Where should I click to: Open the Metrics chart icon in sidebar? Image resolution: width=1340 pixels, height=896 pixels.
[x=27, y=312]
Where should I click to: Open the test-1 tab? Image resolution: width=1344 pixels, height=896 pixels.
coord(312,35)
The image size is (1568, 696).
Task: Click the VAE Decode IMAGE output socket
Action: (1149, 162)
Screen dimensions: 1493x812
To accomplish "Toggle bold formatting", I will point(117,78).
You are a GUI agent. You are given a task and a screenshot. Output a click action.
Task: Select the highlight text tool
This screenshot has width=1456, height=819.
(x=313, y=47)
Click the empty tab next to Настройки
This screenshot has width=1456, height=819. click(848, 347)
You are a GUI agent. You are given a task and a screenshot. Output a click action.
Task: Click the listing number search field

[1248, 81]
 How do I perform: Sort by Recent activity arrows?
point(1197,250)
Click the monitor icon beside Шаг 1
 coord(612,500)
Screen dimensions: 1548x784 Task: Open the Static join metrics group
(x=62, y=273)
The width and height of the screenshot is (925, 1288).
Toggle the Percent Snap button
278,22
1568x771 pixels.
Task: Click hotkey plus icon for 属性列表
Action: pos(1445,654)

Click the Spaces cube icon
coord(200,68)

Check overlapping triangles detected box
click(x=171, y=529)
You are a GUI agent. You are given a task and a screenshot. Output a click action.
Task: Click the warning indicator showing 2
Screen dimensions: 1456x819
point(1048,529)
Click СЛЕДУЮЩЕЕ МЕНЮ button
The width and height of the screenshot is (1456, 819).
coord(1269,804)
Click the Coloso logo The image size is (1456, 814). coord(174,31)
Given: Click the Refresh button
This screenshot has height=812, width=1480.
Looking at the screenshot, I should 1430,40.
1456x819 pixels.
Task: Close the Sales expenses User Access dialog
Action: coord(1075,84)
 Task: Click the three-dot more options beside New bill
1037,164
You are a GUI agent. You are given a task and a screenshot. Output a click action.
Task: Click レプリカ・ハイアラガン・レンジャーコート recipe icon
------------------------------------------------------------
*Exercise*
From the first record to the last, print each one exactly.

*Written answer*
Where should I click to: Open the Metrics chart icon in sidebar? Image resolution: width=1340 pixels, height=896 pixels.
[x=27, y=312]
Where should I click to: Open the test-1 tab? Image resolution: width=1344 pixels, height=896 pixels.
coord(312,35)
The image size is (1568, 696).
Task: Click the VAE Decode IMAGE output socket
Action: (1149, 162)
Screen dimensions: 1493x812
To accomplish "Toggle bold formatting", I will point(117,78).
You are a GUI agent. You are given a task and a screenshot. Output a click action.
Task: Select the highlight text tool
This screenshot has width=1456, height=819.
(x=313, y=47)
Click the empty tab next to Настройки
This screenshot has width=1456, height=819. click(848, 347)
You are a GUI agent. You are given a task and a screenshot. Output a click action.
Task: Click the listing number search field

[1248, 81]
 How do I perform: Sort by Recent activity arrows?
point(1197,250)
Click the monitor icon beside Шаг 1
 coord(612,500)
Screen dimensions: 1548x784 Task: Open the Static join metrics group
(x=62, y=273)
The width and height of the screenshot is (925, 1288).
Toggle the Percent Snap button
278,22
1568x771 pixels.
Task: Click hotkey plus icon for 属性列表
Action: pos(1445,654)

Click the Spaces cube icon
coord(200,68)

Check overlapping triangles detected box
click(x=171, y=529)
You are a GUI agent. You are given a task and a screenshot. Output a click action.
Task: Click the warning indicator showing 2
Screen dimensions: 1456x819
point(1048,529)
Click СЛЕДУЮЩЕЕ МЕНЮ button
The width and height of the screenshot is (1456, 819).
coord(1269,804)
Click the Coloso logo The image size is (1456, 814). coord(174,31)
Given: Click the Refresh button
This screenshot has height=812, width=1480.
Looking at the screenshot, I should 1430,40.
1456x819 pixels.
Task: Close the Sales expenses User Access dialog
Action: coord(1075,84)
 Task: Click the three-dot more options beside New bill
1037,164
You are a GUI agent. You are given a task and a screenshot. Output a click action.
Task: Click レプリカ・ハイアラガン・レンジャーコート recipe icon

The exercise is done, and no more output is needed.